Retype the entries exactly. Include every line.

**Data for analysis**
┌──
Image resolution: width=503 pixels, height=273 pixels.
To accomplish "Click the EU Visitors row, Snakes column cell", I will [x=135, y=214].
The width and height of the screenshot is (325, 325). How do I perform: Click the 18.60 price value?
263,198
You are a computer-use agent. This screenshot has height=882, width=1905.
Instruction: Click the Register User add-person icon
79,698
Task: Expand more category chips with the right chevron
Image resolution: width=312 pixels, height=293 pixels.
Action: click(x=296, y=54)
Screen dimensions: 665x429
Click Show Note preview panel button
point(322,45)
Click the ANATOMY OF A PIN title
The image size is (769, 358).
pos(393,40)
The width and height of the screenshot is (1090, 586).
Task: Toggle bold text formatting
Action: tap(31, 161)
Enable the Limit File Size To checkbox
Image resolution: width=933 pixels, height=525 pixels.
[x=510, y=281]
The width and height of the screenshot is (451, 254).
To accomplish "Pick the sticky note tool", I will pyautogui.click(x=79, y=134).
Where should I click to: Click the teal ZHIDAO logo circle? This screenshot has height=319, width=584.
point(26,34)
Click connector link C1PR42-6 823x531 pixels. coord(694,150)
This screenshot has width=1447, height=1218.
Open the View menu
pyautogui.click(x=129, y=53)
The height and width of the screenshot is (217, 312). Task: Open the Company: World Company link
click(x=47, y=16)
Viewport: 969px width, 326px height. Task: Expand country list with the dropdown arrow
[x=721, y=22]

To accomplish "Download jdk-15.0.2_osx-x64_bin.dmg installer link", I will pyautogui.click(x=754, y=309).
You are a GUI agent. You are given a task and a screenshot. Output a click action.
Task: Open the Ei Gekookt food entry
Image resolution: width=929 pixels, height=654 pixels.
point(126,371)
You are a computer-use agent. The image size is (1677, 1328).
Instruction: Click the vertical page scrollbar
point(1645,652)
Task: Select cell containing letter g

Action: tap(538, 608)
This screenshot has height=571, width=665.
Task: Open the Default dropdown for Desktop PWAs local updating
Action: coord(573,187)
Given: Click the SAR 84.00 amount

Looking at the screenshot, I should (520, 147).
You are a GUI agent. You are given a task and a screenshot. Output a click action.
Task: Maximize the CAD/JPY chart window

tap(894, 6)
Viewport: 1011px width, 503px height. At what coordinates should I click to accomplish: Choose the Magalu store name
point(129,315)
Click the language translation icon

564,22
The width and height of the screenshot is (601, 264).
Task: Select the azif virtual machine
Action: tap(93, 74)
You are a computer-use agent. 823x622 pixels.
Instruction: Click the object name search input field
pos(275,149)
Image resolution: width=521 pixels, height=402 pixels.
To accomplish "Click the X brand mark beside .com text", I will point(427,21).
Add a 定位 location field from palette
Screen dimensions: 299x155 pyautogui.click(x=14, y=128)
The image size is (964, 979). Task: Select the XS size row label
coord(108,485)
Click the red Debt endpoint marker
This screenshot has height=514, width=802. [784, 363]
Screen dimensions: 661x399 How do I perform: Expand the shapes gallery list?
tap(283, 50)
└──
**Written response**
Image resolution: width=503 pixels, height=273 pixels.
To accomplish "Click the EU Visitors row, Snakes column cell", I will [x=135, y=214].
The width and height of the screenshot is (325, 325). How do I perform: Click the 18.60 price value?
263,198
You are a computer-use agent. This screenshot has height=882, width=1905.
Instruction: Click the Register User add-person icon
79,698
Task: Expand more category chips with the right chevron
Image resolution: width=312 pixels, height=293 pixels.
Action: click(x=296, y=54)
Screen dimensions: 665x429
Click Show Note preview panel button
point(322,45)
Click the ANATOMY OF A PIN title
The image size is (769, 358).
pos(393,40)
The width and height of the screenshot is (1090, 586).
Task: Toggle bold text formatting
Action: tap(31, 161)
Enable the Limit File Size To checkbox
Image resolution: width=933 pixels, height=525 pixels.
[x=510, y=281]
The width and height of the screenshot is (451, 254).
To accomplish "Pick the sticky note tool", I will pyautogui.click(x=79, y=134).
Where should I click to: Click the teal ZHIDAO logo circle? This screenshot has height=319, width=584.
point(26,34)
Click connector link C1PR42-6 823x531 pixels. coord(694,150)
This screenshot has width=1447, height=1218.
Open the View menu
pyautogui.click(x=129, y=53)
The height and width of the screenshot is (217, 312). Task: Open the Company: World Company link
click(x=47, y=16)
Viewport: 969px width, 326px height. Task: Expand country list with the dropdown arrow
[x=721, y=22]

To accomplish "Download jdk-15.0.2_osx-x64_bin.dmg installer link", I will pyautogui.click(x=754, y=309).
You are a GUI agent. You are given a task and a screenshot. Output a click action.
Task: Open the Ei Gekookt food entry
Image resolution: width=929 pixels, height=654 pixels.
point(126,371)
You are a computer-use agent. The image size is (1677, 1328).
Instruction: Click the vertical page scrollbar
point(1645,652)
Task: Select cell containing letter g

Action: tap(538, 608)
This screenshot has height=571, width=665.
Task: Open the Default dropdown for Desktop PWAs local updating
Action: coord(573,187)
Given: Click the SAR 84.00 amount

Looking at the screenshot, I should (520, 147).
You are a GUI agent. You are given a task and a screenshot. Output a click action.
Task: Maximize the CAD/JPY chart window

tap(894, 6)
Viewport: 1011px width, 503px height. At what coordinates should I click to accomplish: Choose the Magalu store name
point(129,315)
Click the language translation icon

564,22
The width and height of the screenshot is (601, 264).
Task: Select the azif virtual machine
Action: tap(93, 74)
You are a computer-use agent. 823x622 pixels.
Instruction: Click the object name search input field
pos(275,149)
Image resolution: width=521 pixels, height=402 pixels.
To accomplish "Click the X brand mark beside .com text", I will point(427,21).
Add a 定位 location field from palette
Screen dimensions: 299x155 pyautogui.click(x=14, y=128)
The image size is (964, 979). Task: Select the XS size row label
coord(108,485)
Click the red Debt endpoint marker
This screenshot has height=514, width=802. [784, 363]
Screen dimensions: 661x399 How do I perform: Expand the shapes gallery list?
tap(283, 50)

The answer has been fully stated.